Output every one of the records below word for word, leaving out and changing nothing.

● Interface element records
[START]
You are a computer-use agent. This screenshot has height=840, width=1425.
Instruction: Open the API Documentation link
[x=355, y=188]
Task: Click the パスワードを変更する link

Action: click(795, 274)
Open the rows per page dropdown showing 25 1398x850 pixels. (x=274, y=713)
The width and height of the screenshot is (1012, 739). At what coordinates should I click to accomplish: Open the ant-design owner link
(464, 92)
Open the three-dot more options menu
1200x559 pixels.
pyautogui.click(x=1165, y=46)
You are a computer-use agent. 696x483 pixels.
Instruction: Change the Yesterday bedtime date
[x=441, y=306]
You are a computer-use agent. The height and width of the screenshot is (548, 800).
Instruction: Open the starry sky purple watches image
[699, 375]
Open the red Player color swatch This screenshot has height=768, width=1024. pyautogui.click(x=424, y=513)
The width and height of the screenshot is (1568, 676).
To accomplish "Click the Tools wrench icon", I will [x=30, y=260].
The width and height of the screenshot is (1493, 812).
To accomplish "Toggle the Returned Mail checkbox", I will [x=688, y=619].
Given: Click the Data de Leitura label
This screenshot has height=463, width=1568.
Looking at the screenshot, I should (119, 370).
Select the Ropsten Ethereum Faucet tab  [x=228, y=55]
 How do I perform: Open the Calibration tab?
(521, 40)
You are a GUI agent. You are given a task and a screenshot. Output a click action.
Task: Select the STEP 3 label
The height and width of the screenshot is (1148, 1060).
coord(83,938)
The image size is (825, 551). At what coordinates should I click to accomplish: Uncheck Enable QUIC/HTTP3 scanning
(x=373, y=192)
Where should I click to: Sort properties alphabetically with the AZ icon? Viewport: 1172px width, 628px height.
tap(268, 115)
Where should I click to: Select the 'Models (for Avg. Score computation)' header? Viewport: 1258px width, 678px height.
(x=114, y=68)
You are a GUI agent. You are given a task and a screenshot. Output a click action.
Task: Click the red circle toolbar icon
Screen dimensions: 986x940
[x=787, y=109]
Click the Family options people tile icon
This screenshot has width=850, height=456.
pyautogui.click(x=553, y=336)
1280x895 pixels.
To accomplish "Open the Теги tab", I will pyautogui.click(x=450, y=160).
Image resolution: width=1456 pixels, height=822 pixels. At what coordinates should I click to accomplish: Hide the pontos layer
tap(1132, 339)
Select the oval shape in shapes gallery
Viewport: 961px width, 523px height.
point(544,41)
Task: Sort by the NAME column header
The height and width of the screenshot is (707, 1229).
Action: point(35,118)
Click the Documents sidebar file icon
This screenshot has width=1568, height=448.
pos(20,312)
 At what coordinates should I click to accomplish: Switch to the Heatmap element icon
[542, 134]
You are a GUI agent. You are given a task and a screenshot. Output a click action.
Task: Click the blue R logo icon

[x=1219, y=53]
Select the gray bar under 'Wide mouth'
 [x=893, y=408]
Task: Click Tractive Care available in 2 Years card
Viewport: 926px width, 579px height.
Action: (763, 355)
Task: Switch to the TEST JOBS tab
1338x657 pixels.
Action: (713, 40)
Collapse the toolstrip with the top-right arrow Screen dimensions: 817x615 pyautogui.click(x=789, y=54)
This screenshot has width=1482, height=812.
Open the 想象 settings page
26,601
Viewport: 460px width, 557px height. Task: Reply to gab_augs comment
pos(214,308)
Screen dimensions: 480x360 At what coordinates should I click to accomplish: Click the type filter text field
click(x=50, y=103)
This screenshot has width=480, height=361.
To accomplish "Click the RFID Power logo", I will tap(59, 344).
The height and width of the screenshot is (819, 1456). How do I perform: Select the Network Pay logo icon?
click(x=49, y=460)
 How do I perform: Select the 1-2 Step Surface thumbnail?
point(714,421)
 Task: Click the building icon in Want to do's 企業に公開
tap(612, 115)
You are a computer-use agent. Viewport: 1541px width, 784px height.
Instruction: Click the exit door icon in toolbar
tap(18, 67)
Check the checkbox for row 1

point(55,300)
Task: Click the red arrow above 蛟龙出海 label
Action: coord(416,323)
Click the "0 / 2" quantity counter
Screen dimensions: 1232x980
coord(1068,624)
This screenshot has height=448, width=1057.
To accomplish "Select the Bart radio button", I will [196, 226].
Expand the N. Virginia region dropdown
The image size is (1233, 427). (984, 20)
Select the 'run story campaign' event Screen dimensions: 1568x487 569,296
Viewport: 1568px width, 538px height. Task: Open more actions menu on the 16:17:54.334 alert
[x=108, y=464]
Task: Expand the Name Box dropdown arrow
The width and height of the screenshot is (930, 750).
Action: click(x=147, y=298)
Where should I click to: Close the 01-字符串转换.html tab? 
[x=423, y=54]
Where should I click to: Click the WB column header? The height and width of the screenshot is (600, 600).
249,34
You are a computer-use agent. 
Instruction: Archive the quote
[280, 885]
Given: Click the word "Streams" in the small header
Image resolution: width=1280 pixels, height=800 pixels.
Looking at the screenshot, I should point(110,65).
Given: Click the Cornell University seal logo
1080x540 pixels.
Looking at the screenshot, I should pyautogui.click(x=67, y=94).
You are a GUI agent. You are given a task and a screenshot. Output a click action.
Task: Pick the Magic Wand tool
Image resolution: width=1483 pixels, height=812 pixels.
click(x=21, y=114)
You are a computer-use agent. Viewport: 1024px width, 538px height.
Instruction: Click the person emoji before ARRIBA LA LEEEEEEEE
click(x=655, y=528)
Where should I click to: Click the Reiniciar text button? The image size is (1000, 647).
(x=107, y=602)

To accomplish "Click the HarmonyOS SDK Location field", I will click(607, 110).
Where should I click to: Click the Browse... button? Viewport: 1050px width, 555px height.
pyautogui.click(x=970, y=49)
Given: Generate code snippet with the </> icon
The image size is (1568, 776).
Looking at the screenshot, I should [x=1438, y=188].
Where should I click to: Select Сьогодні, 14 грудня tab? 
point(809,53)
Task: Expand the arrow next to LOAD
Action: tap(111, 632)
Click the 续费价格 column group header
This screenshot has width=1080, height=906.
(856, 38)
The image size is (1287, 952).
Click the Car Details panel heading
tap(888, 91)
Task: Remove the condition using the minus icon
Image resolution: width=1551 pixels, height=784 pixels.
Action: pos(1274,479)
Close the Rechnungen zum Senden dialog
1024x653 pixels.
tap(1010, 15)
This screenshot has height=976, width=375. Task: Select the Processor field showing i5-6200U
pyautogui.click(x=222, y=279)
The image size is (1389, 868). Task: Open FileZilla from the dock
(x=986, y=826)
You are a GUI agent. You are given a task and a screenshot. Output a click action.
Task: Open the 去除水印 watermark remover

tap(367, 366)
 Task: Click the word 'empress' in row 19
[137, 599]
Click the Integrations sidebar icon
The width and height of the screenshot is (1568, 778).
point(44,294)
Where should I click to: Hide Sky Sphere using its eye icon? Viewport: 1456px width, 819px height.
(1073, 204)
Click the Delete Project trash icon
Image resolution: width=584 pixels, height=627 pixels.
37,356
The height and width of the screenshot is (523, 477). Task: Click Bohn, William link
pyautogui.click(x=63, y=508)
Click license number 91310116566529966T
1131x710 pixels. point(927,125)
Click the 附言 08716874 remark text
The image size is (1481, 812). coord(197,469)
[END]
● Expected answer
You are a computer-use agent. This screenshot has height=840, width=1425.
Instruction: Open the API Documentation link
[x=355, y=188]
Task: Click the パスワードを変更する link

Action: click(795, 274)
Open the rows per page dropdown showing 25 1398x850 pixels. (x=274, y=713)
The width and height of the screenshot is (1012, 739). At what coordinates should I click to accomplish: Open the ant-design owner link
(464, 92)
Open the three-dot more options menu
1200x559 pixels.
pyautogui.click(x=1165, y=46)
You are a computer-use agent. 696x483 pixels.
Instruction: Change the Yesterday bedtime date
[x=441, y=306]
You are a computer-use agent. The height and width of the screenshot is (548, 800).
Instruction: Open the starry sky purple watches image
[699, 375]
Open the red Player color swatch This screenshot has height=768, width=1024. pyautogui.click(x=424, y=513)
The width and height of the screenshot is (1568, 676).
To accomplish "Click the Tools wrench icon", I will [x=30, y=260].
The width and height of the screenshot is (1493, 812).
To accomplish "Toggle the Returned Mail checkbox", I will [x=688, y=619].
Given: Click the Data de Leitura label
This screenshot has height=463, width=1568.
Looking at the screenshot, I should (119, 370).
Select the Ropsten Ethereum Faucet tab  [x=228, y=55]
 How do I perform: Open the Calibration tab?
(521, 40)
You are a GUI agent. You are given a task and a screenshot. Output a click action.
Task: Select the STEP 3 label
The height and width of the screenshot is (1148, 1060).
coord(83,938)
The image size is (825, 551). At what coordinates should I click to accomplish: Uncheck Enable QUIC/HTTP3 scanning
(x=373, y=192)
Where should I click to: Sort properties alphabetically with the AZ icon? Viewport: 1172px width, 628px height.
tap(268, 115)
Where should I click to: Select the 'Models (for Avg. Score computation)' header? Viewport: 1258px width, 678px height.
(x=114, y=68)
You are a GUI agent. You are given a task and a screenshot. Output a click action.
Task: Click the red circle toolbar icon
Screen dimensions: 986x940
[x=787, y=109]
Click the Family options people tile icon
This screenshot has width=850, height=456.
pyautogui.click(x=553, y=336)
1280x895 pixels.
To accomplish "Open the Теги tab", I will pyautogui.click(x=450, y=160).
Image resolution: width=1456 pixels, height=822 pixels. At what coordinates should I click to accomplish: Hide the pontos layer
tap(1132, 339)
Select the oval shape in shapes gallery
Viewport: 961px width, 523px height.
point(544,41)
Task: Sort by the NAME column header
The height and width of the screenshot is (707, 1229).
Action: point(35,118)
Click the Documents sidebar file icon
This screenshot has width=1568, height=448.
pos(20,312)
 At what coordinates should I click to accomplish: Switch to the Heatmap element icon
[542, 134]
You are a GUI agent. You are given a task and a screenshot. Output a click action.
Task: Click the blue R logo icon

[x=1219, y=53]
Select the gray bar under 'Wide mouth'
 [x=893, y=408]
Task: Click Tractive Care available in 2 Years card
Viewport: 926px width, 579px height.
Action: (763, 355)
Task: Switch to the TEST JOBS tab
1338x657 pixels.
Action: (713, 40)
Collapse the toolstrip with the top-right arrow Screen dimensions: 817x615 pyautogui.click(x=789, y=54)
This screenshot has width=1482, height=812.
Open the 想象 settings page
26,601
Viewport: 460px width, 557px height. Task: Reply to gab_augs comment
pos(214,308)
Screen dimensions: 480x360 At what coordinates should I click to accomplish: Click the type filter text field
click(x=50, y=103)
This screenshot has width=480, height=361.
To accomplish "Click the RFID Power logo", I will tap(59, 344).
The height and width of the screenshot is (819, 1456). How do I perform: Select the Network Pay logo icon?
click(x=49, y=460)
 How do I perform: Select the 1-2 Step Surface thumbnail?
point(714,421)
 Task: Click the building icon in Want to do's 企業に公開
tap(612, 115)
You are a computer-use agent. Viewport: 1541px width, 784px height.
Instruction: Click the exit door icon in toolbar
tap(18, 67)
Check the checkbox for row 1

point(55,300)
Task: Click the red arrow above 蛟龙出海 label
Action: coord(416,323)
Click the "0 / 2" quantity counter
Screen dimensions: 1232x980
coord(1068,624)
This screenshot has height=448, width=1057.
To accomplish "Select the Bart radio button", I will [196, 226].
Expand the N. Virginia region dropdown
The image size is (1233, 427). (984, 20)
Select the 'run story campaign' event Screen dimensions: 1568x487 569,296
Viewport: 1568px width, 538px height. Task: Open more actions menu on the 16:17:54.334 alert
[x=108, y=464]
Task: Expand the Name Box dropdown arrow
The width and height of the screenshot is (930, 750).
Action: click(x=147, y=298)
Where should I click to: Close the 01-字符串转换.html tab? 
[x=423, y=54]
Where should I click to: Click the WB column header? The height and width of the screenshot is (600, 600).
249,34
You are a computer-use agent. 
Instruction: Archive the quote
[280, 885]
Given: Click the word "Streams" in the small header
Image resolution: width=1280 pixels, height=800 pixels.
Looking at the screenshot, I should point(110,65).
Given: Click the Cornell University seal logo
1080x540 pixels.
Looking at the screenshot, I should pyautogui.click(x=67, y=94).
You are a GUI agent. You are given a task and a screenshot. Output a click action.
Task: Pick the Magic Wand tool
Image resolution: width=1483 pixels, height=812 pixels.
click(x=21, y=114)
You are a computer-use agent. Viewport: 1024px width, 538px height.
Instruction: Click the person emoji before ARRIBA LA LEEEEEEEE
click(x=655, y=528)
Where should I click to: Click the Reiniciar text button? The image size is (1000, 647).
(x=107, y=602)

To accomplish "Click the HarmonyOS SDK Location field", I will click(607, 110).
Where should I click to: Click the Browse... button? Viewport: 1050px width, 555px height.
pyautogui.click(x=970, y=49)
Given: Generate code snippet with the </> icon
The image size is (1568, 776).
Looking at the screenshot, I should [x=1438, y=188].
Where should I click to: Select Сьогодні, 14 грудня tab? 
point(809,53)
Task: Expand the arrow next to LOAD
Action: tap(111, 632)
Click the 续费价格 column group header
This screenshot has width=1080, height=906.
(856, 38)
The image size is (1287, 952).
Click the Car Details panel heading
tap(888, 91)
Task: Remove the condition using the minus icon
Image resolution: width=1551 pixels, height=784 pixels.
Action: pos(1274,479)
Close the Rechnungen zum Senden dialog
1024x653 pixels.
tap(1010, 15)
This screenshot has height=976, width=375. Task: Select the Processor field showing i5-6200U
pyautogui.click(x=222, y=279)
The image size is (1389, 868). Task: Open FileZilla from the dock
(x=986, y=826)
You are a GUI agent. You are given a task and a screenshot. Output a click action.
Task: Open the 去除水印 watermark remover

tap(367, 366)
 Task: Click the word 'empress' in row 19
[137, 599]
Click the Integrations sidebar icon
The width and height of the screenshot is (1568, 778).
point(44,294)
Where should I click to: Hide Sky Sphere using its eye icon? Viewport: 1456px width, 819px height.
(1073, 204)
Click the Delete Project trash icon
Image resolution: width=584 pixels, height=627 pixels.
37,356
The height and width of the screenshot is (523, 477). Task: Click Bohn, William link
pyautogui.click(x=63, y=508)
Click license number 91310116566529966T
1131x710 pixels. point(927,125)
Click the 附言 08716874 remark text
The image size is (1481, 812). coord(197,469)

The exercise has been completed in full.